● What you will do
Would you print, word for word, only the lines running from the line with "Viewport: 894px width, 1372px height." to the last line of the entries, without the pictures?

● Record set
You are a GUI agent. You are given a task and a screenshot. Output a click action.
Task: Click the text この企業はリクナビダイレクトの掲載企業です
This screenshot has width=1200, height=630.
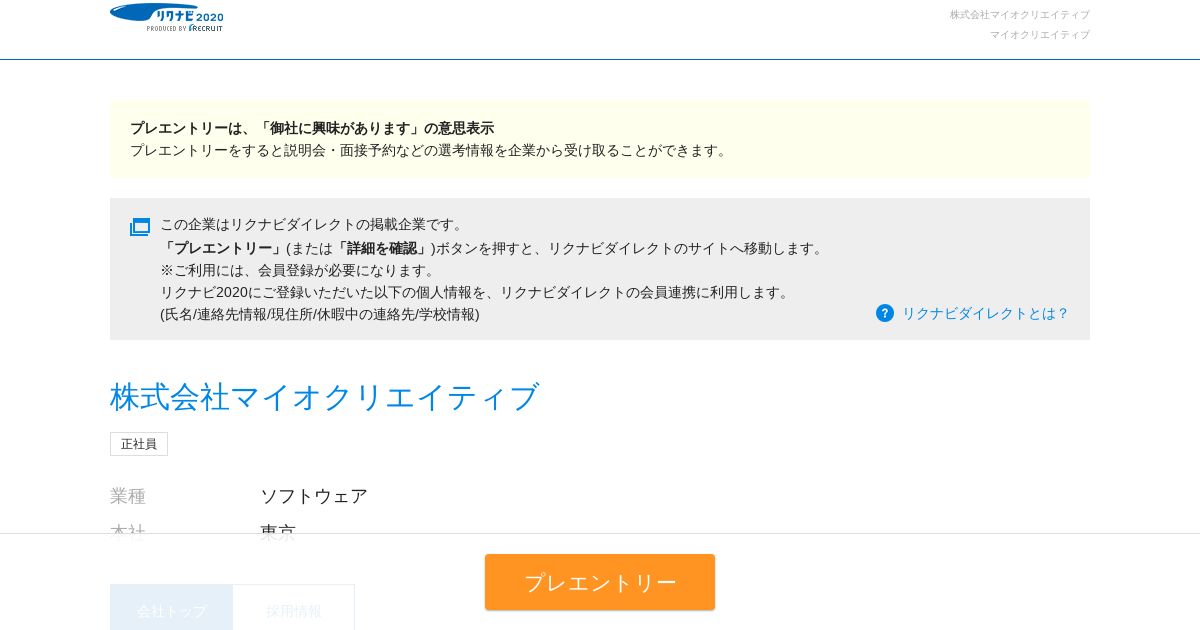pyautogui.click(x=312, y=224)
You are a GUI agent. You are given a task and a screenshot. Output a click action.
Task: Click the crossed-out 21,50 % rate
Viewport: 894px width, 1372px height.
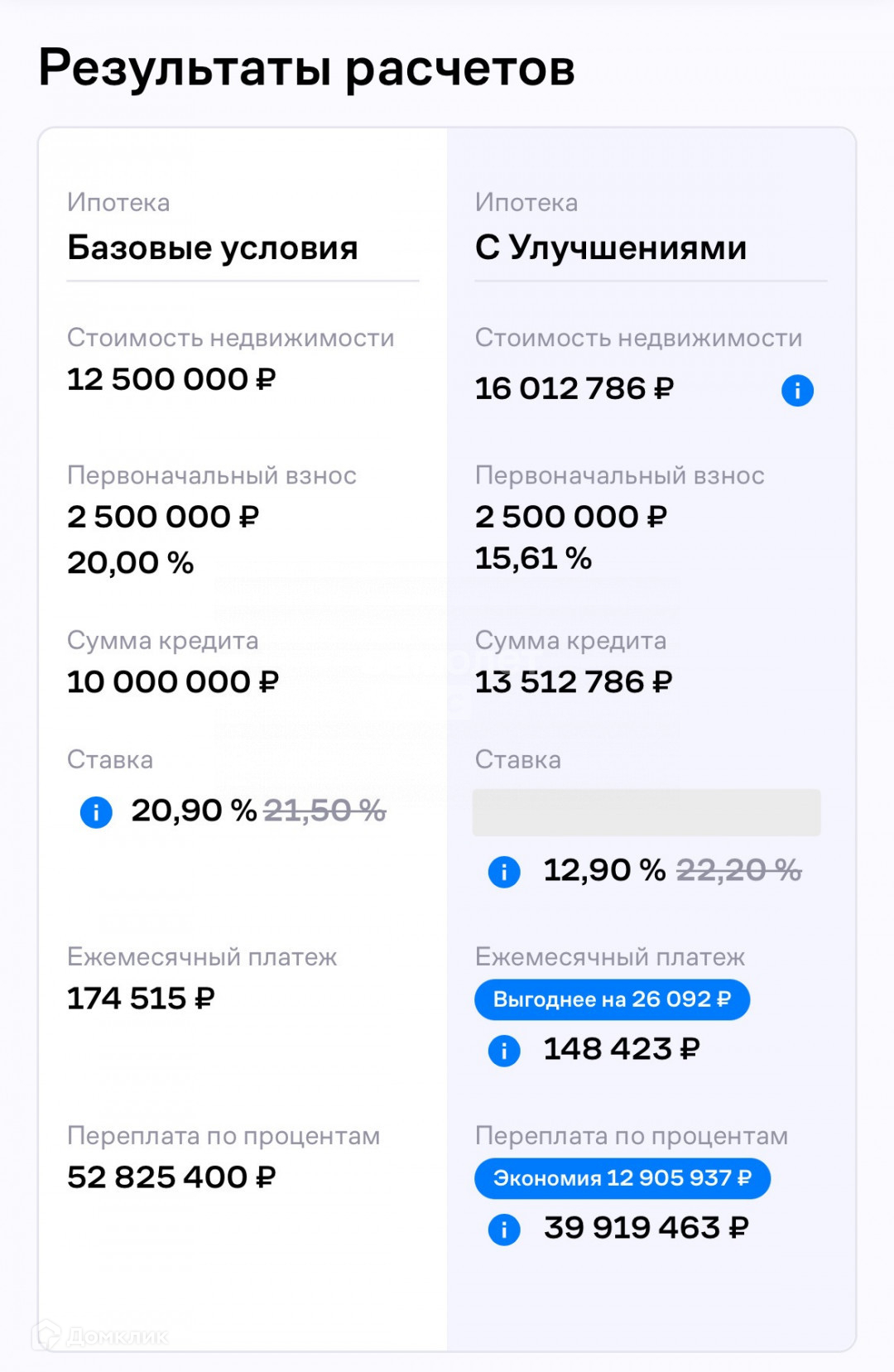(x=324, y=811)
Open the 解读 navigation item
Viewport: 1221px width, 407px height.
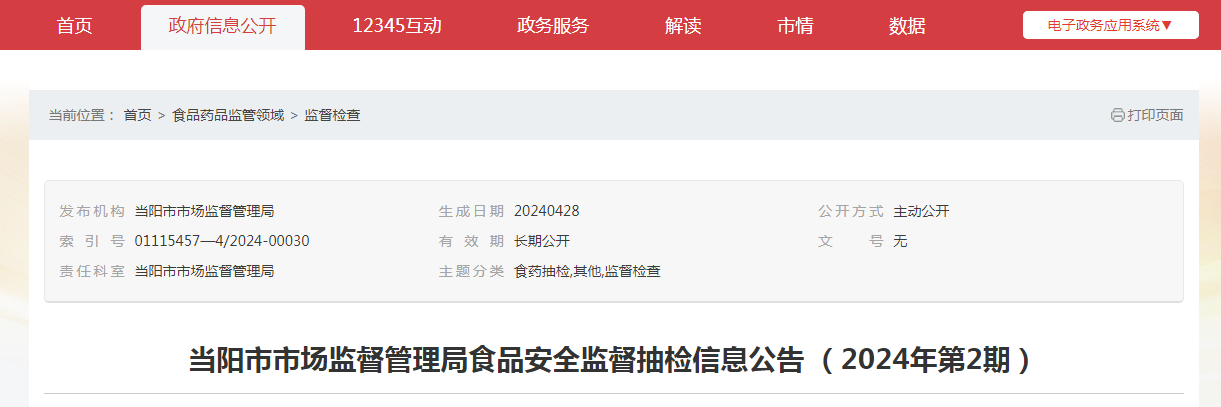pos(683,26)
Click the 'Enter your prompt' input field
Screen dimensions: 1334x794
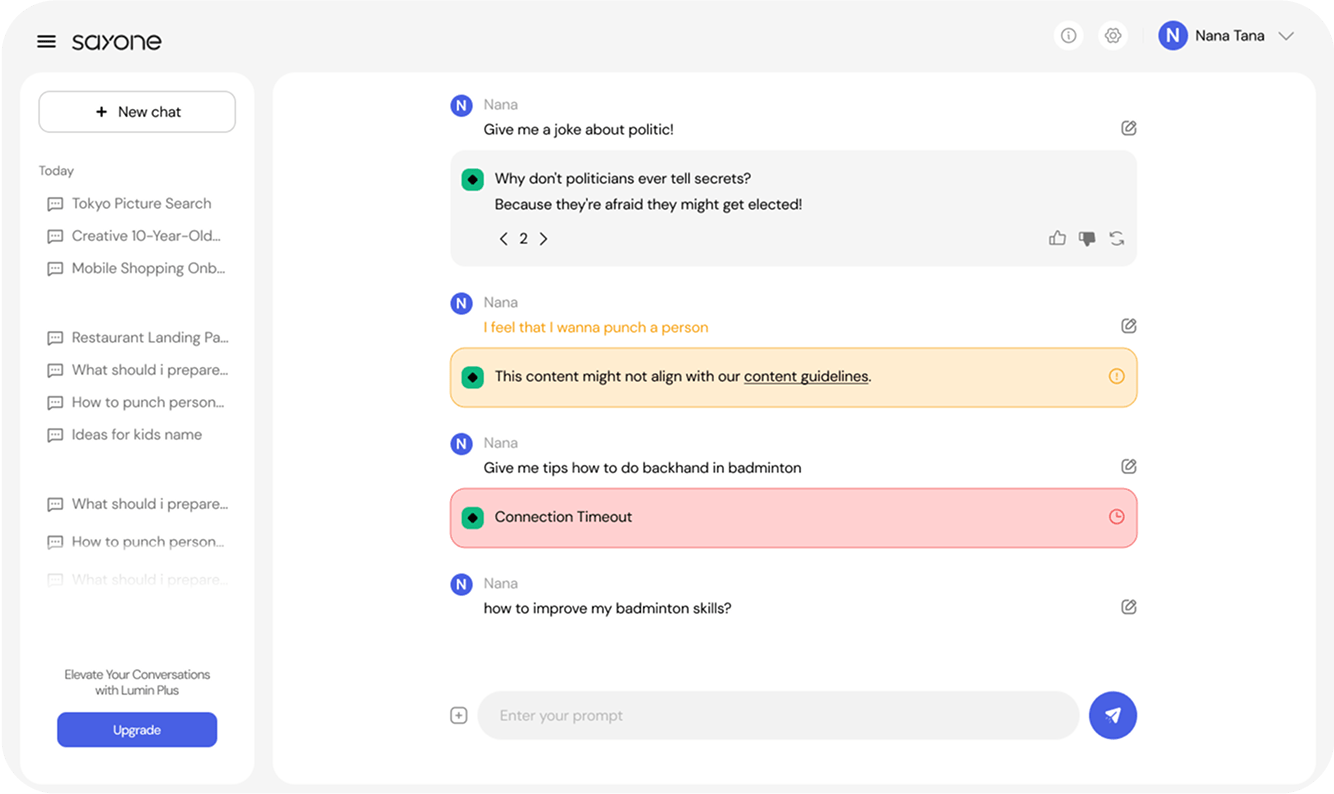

● Answer area
Viewport: 894px width, 1372px height.
(x=324, y=811)
Open the 解读 navigation item
Viewport: 1221px width, 407px height.
pos(683,26)
Click the 'Enter your prompt' input field
Screen dimensions: 1334x794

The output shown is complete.